When someone whom you have trusted begins breaking that trust, it may be hard to believe that they are doing that. Loved ones may be in denial, or they may genuinely be fooled by the addicted person. All the while, the addict is self-destructing.
If your loved one’s behavior has drastically changed, and the things they are saying doesn’t make sense, you have to pay attention to what that is saying. It probably means that you are being lied to. Some of the stories you hear from your loved one may be easy to check out, but most probably won’t. However, if these behaviors, evasiveness, and stories that don’t make sense continue to happen, then your suspicions are likely correct.
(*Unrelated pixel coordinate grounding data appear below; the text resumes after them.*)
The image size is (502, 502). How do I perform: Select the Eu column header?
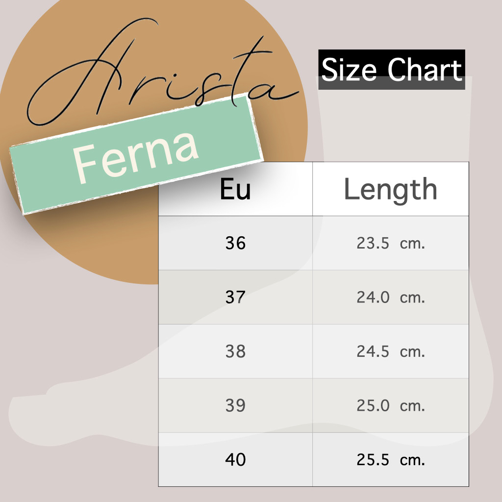tap(235, 189)
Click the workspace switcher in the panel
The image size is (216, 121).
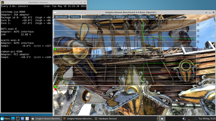[161, 119]
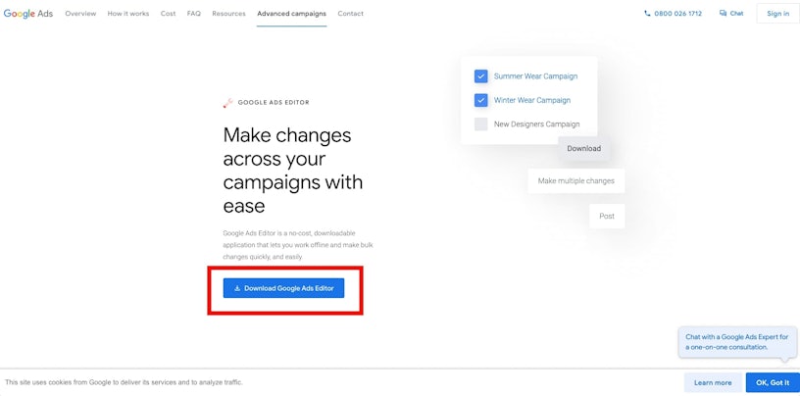Click Learn more in cookie banner
The height and width of the screenshot is (396, 800).
(x=713, y=382)
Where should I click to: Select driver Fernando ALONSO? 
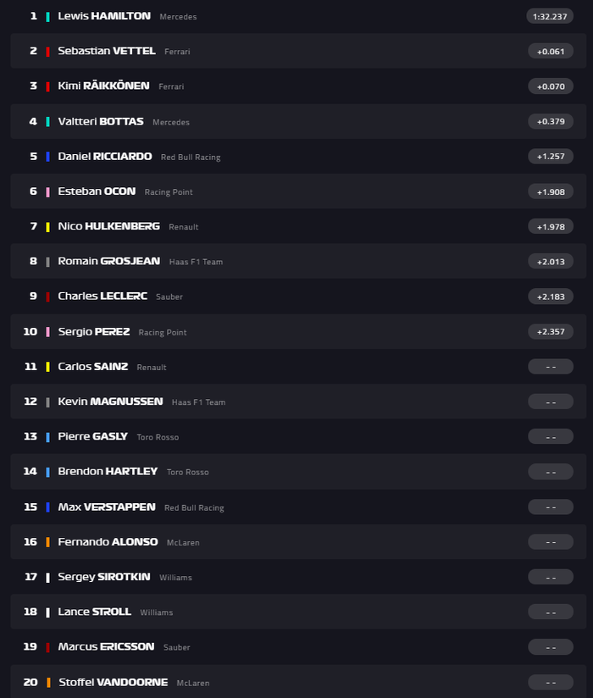click(106, 541)
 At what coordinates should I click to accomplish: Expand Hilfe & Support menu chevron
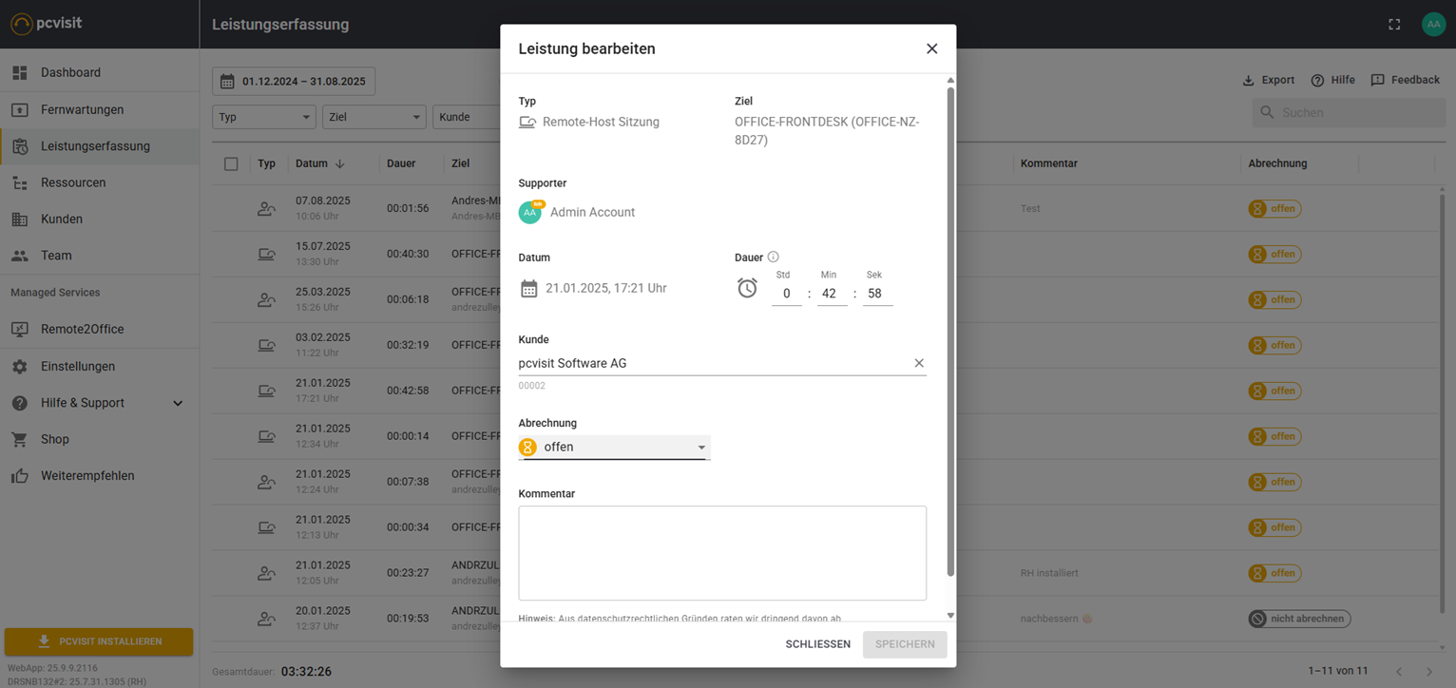(x=178, y=404)
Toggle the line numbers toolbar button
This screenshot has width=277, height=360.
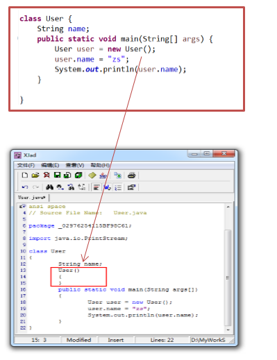coord(118,187)
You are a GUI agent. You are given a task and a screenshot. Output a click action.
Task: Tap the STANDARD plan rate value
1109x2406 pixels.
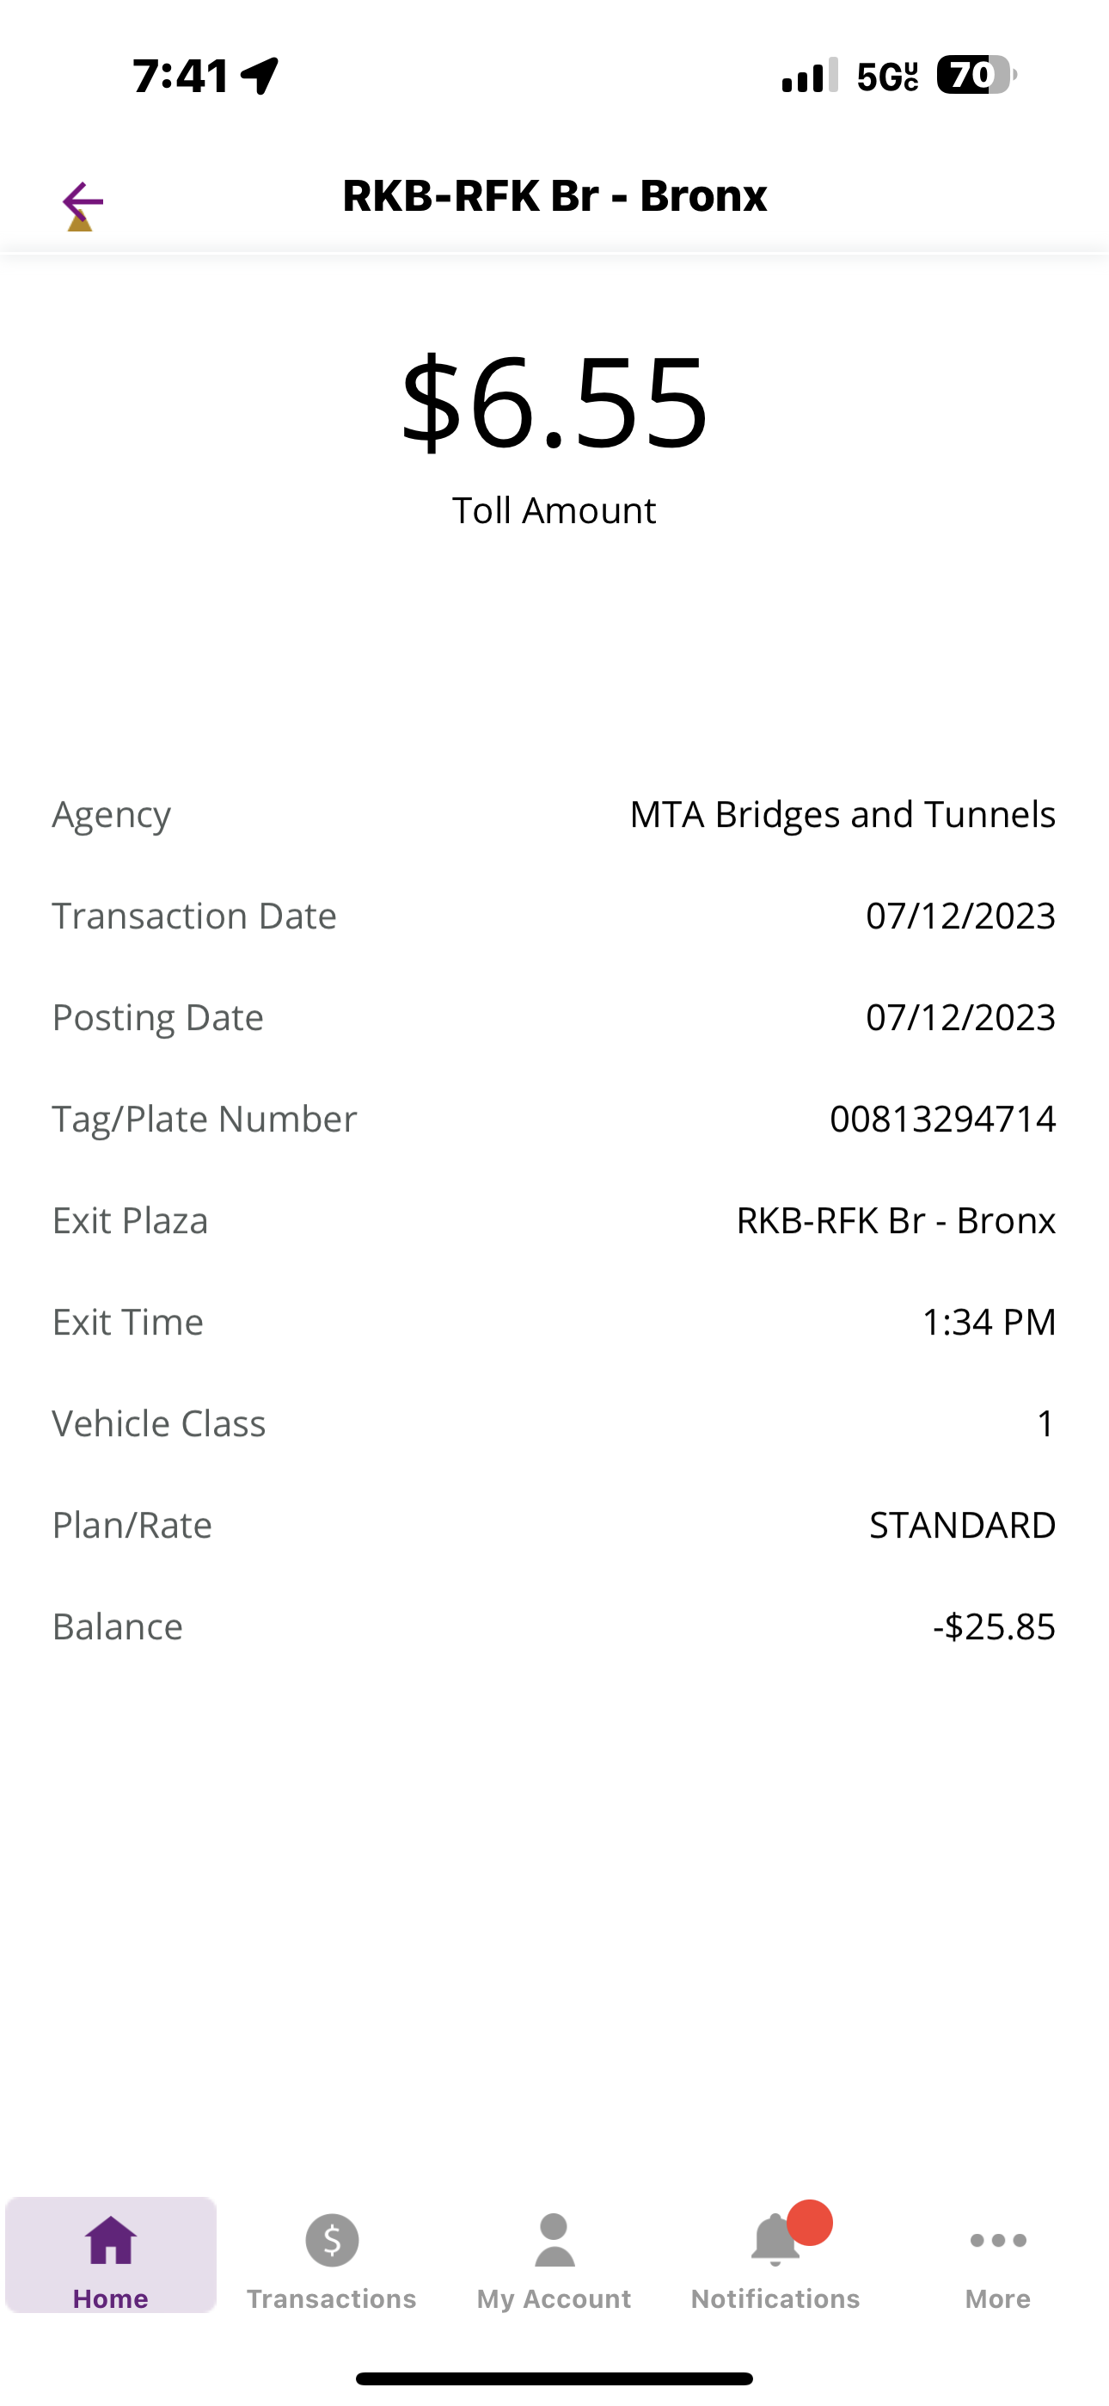tap(962, 1524)
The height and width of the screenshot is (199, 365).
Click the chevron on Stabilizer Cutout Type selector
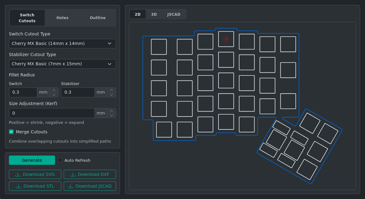point(110,64)
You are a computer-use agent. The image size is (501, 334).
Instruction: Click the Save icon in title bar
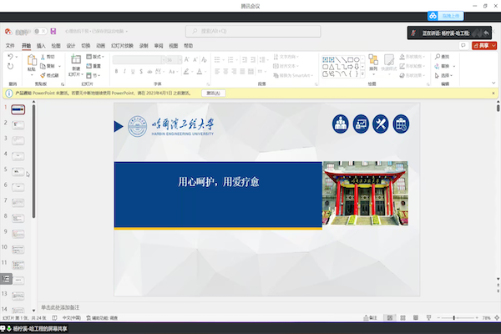pos(53,31)
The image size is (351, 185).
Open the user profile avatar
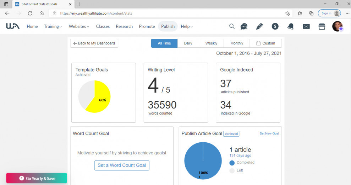click(x=337, y=26)
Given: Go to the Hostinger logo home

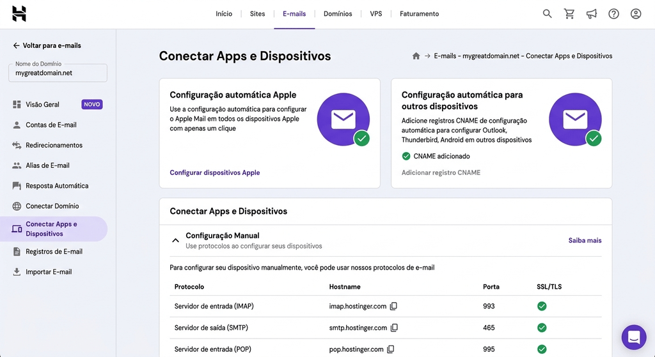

Typically, an addicted person will attempt to manipulate the people closest to him or her. That means that family and friends are the most likely to fall victim to this manipulation. In addition to lying, the addict will try to talk his or her way out of things, especially if there is a confrontation with friends or family about his or her drug use.
In order to be able to continue to use drugs or alcohol, an addicted person will use whatever he or she can think of to end the confrontation. You may hear things like: I have it under control. I can stop when I want to. You never want me to have any fun. You wouldn’t be saying that if you loved me. And the list goes on.
People who are in the throes of addiction will say anything that will allow them to continue to serve their addiction, whether it’s lying or pushing someone’s buttons, or tugging at their heartstrings, it’s all manipulation.
People who are addicted tend to blame others for all of their misfortune. Even when the addicted person was completely honest and responsible in his or her life before becoming an addict, they will usually place blame on someone else and not take any responsibility for the negative consequences that addiction causes. If they get fired from their job, it was their boss’s fault, if they wrecked the car, it was the other driver’s fault, etc.
They Commit Criminal Acts
Not every person who becomes addicted to drugs or alcohol becomes a criminal. However, the chances of criminal behavior happening is greatly increased when the person has a drug or alcohol problem. Drug addicts usually run out of money at some point, and because their need for drugs and aversion to withdrawal are so strong, they often turn to stealing to pay for their drugs.
Of course, alcohol is one of the biggest contributors to assault and domestic violence offenses, and DUIs that can result in property damage, injuries to others, and even fatalities.
It goes without saying that people who are using drugs or alcohol act without considering the consequences. Typically, impulsiveness and not thinking about the impact that an action may have on someone else are behaviors that indicate an addictive personality. This impulsiveness may lead to promiscuity, using more serious drugs, and other risky behaviors.
Not all people who are addicted commit physical violence against others, but it is common. Drug and alcohol use can make a person paranoid, angry, and aggressive, and impulsiveness can cause them to act out abusively when they are using or drinking.
Most commonly, those closest to the addicted person – spouse or children – bear the brunt of the addict’s abuse. There may be verbal and emotional abuse as well. The family likely feels like they have to walk on eggshells to avoid being verbally or physically attacked.
What if My Loved One Has These Traits?
If you have recognized that your loved one has some of the above-listed personality traits and you think that they may have a drug or alcohol addiction, it may be time to try to get them help. Unfortunately, that is often hard to do unless the person is ready and willing to accept help. Having a discussion with him or her about treatment when you believe they are sober is your best bet. An addiction treatment center like Serenity at Summit can help both you and your loved one.
If they will not agree to seek help, then the most important thing you can do is take care of yourself and the rest of your family. Talking with an addiction counselor will help you decide what action you need to take to protect yourself.